Energia dall’acqua

Energia dall’acqua, dopo turbìne e dighe delle centrali elettriche, dopo l’idrogeno, arriva un’altra possibilità: sfruttare il principio di Archimede, ci ha pensato il presidente della Libera Associazione Il Popolo.

Incollo da lepallesischietti.splinder.it

33 – Mi spieghereste meglio il funzionamento delle “Palle di Schietti”?

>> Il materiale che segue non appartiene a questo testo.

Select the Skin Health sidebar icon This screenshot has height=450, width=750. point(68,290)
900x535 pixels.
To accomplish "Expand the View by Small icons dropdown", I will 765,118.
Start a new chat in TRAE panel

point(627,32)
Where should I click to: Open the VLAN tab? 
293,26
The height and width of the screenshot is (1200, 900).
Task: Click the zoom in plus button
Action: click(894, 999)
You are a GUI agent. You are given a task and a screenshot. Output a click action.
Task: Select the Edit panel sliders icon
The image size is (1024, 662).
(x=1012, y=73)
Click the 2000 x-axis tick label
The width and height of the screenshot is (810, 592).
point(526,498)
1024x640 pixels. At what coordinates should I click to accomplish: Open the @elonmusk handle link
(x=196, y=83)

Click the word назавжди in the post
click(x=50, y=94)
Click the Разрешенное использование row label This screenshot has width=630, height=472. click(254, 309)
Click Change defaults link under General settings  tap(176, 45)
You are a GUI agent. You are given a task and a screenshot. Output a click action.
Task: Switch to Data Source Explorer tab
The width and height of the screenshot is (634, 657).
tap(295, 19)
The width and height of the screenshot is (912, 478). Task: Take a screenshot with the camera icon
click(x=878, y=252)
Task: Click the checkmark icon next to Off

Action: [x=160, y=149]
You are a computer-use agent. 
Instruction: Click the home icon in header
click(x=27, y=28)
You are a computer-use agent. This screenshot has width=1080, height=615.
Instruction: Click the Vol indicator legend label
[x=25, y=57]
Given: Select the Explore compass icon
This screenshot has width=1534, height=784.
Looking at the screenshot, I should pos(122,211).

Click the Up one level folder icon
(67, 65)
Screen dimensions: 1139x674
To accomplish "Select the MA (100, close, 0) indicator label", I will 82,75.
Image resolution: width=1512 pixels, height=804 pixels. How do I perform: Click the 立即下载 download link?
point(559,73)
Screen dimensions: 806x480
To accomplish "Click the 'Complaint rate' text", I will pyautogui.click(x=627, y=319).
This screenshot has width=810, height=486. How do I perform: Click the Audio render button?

Un cilindro pieno di acqua alto 20-30 metri di diametro variabile a seconda delle esigenze. (Quanto un palazzo di 9 piani.)
Una palla d’acciao, tipo pentola rovesciata, piena d’aria a forma di goccia idrodinamica, detta la palla di Schietti.
Nel momento in cui si toglie il fermo che tiene ferma la palla alla base del cilindro, il principio di Archimede (quello del corpo immerso in un liquido…) la spinge verso l’alto.
Arrivata in cima si incastrebbe automaticamente in una valvola che farebbe uscire l’aria e permetterebbe all’acqua di riempire la palla.
A quel punto il peso stesso della palla d’acciaio, farebbe scendere la palla verso la base del cilindro.
Arrivata alla base una nuova valvola a incastro introdurrebbe nuovamente aria nella palla.
Con quatto cilindri si riuscirebbe ad avere una produzione a ciclo continuo attivando un sistema propulsivo simile a quello di un motore a scoppio.
Le varianti ovviamente possono essere tantissime. – (Ovviamente)
Si può usare la forza anche per far girare eliche, per comprimere aria da stivare e utilizzare successivamente in motori ad aria compressa.
Per chi non avesse capito in sintesi si tratta di sfruttare l’energia delle palle che vengono a gallla.
La cosa difficile da comprendere è che l’energia spesa per riempire di aria le palle sia minore di quella prodotta nel loro venire a galla.
Ma d’altronde è difficile capire anche come l’energia spesa per dare fuoco ad un pezzo di legno sia minore del calore (energia) che produca bruciando.
L’energia è già nel pezzo di legno e nella pressione dell’acqua.
Bisogna attivarla.
Questo non significa però che l’energia prodotta sia gratis, ha dei costi: la manutenzione dell’impianto, il personale addetto, l’acqua utilizzata.
In zone aride infatti convengono altri tipi di impianti che sfruttino altre risorse.